Middle East

Ten die as Iraq security forces dismantle Sunni camp

A security forces vehicle on fire in Ramadi (30 December 2013)
Image caption A security forces vehicle was set on fire in an area next to the protest camp

At least 10 people have been killed in violence as Iraqi security forces dismantled an anti-government protest camp in the western city of Ramadi.

A defence ministry spokesman said local Sunni leaders and clerics had agreed to end the 12-month sit-in peacefully.

But there were exchanges of gunfire after police moved against the Sunni camp in western Anbar province.

Hours later, some 40 members of the Iraqi parliament offered their resignations over the operation.

The MPs, from a Sunni political alliance, demanded the withdrawal of the army and the release of a Sunni politician, Ahmed al-Alwani, arrested on Saturday.

Sunni Arabs have been calling for the resignation of Shia Prime Minister Nouri Maliki for more than a year.

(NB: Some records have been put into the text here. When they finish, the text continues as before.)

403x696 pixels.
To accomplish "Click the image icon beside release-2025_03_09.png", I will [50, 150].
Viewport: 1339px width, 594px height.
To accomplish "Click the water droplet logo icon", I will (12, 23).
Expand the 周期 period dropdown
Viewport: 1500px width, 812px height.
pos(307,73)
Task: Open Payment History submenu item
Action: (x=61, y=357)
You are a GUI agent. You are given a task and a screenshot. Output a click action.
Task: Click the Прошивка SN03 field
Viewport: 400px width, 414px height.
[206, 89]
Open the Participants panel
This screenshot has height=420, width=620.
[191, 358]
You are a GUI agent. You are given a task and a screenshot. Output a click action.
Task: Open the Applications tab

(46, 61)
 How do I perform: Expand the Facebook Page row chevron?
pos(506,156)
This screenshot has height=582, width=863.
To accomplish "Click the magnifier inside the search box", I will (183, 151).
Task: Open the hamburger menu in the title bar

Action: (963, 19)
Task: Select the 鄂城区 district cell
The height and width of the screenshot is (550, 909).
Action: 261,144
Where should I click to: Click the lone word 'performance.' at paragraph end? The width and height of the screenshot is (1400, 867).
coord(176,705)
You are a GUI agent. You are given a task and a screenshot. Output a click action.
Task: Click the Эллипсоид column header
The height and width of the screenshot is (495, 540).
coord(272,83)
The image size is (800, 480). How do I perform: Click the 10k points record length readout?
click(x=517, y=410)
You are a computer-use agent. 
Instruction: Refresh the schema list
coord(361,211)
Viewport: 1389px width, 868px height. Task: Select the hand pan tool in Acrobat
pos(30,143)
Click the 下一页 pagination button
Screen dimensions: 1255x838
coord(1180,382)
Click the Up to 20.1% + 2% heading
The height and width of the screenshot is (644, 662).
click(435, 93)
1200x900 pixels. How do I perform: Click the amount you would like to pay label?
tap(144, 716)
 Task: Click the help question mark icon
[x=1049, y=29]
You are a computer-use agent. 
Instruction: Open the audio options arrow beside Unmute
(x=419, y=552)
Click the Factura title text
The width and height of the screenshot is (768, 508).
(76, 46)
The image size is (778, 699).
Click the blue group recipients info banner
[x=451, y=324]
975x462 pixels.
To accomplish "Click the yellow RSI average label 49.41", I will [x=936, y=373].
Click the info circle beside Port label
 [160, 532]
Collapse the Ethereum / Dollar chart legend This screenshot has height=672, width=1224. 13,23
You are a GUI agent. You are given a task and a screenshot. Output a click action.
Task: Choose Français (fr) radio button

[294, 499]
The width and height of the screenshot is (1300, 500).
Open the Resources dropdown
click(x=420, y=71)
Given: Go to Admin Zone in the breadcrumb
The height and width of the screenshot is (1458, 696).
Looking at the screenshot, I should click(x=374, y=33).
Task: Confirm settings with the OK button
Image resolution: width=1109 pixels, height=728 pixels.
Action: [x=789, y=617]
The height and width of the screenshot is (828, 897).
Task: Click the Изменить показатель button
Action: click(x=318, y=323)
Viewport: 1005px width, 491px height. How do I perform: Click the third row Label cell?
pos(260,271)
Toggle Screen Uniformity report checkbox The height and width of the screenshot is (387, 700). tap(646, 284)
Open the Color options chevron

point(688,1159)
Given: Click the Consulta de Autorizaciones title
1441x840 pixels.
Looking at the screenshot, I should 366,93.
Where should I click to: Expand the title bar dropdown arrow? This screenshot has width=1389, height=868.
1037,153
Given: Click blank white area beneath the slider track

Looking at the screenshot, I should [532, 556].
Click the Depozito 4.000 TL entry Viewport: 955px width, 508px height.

They accuse his government of discriminating against their minority community and unfairly targeting it with tough anti-terrorism measures which officials say have been implemented to stem the surge in sectarian violence.

The UN says more than 7,150 civilians and 950 security forces personnel have been killed since January, the highest annual toll since 2008.

'Al-Qaeda headquarters'

The protest camp in Ramadi, a predominantly Sunni city some 115km (70 miles) west of Baghdad, was situated beside the motorway to Jordan.

Defence ministry spokesman Mohammed al-Askari told state TV that on Sunday evening Sunni leaders had agreed to end the months-long sit-in.

Police sources said Monday's clashes broke out when gunmen opened fire on police special forces trying to enter Ramadi, Reuters reported.

A number of vehicles were attacked and burned.

Image caption Smoke billowed from parts of Ramadi as the clashes went on
Image caption Armed fighters took over police vehicles in the city and burned some of them
Image caption Gunmen could be seen on the streets of the city

An AFP journalist said security forces and helicopters could be seen firing into the area of the camp, while some mosques were using loudspeakers to exhort people to "go to jihad".

The fighting also wounded 30 gunmen, a Ramadi hospital doctor told AFP.

The move by the authorities came after Mr Maliki claimed that the protest camp had "turned into a headquarters for the leadership of al-Qaeda".

In April, a raid by security forces on a similar protest camp in the northern town of Hawija left 44 civilians and one policeman dead.

Extremist Sunni militants linked to al-Qaeda subsequently stepped up attacks across the country, while Shia groups began deadly reprisals.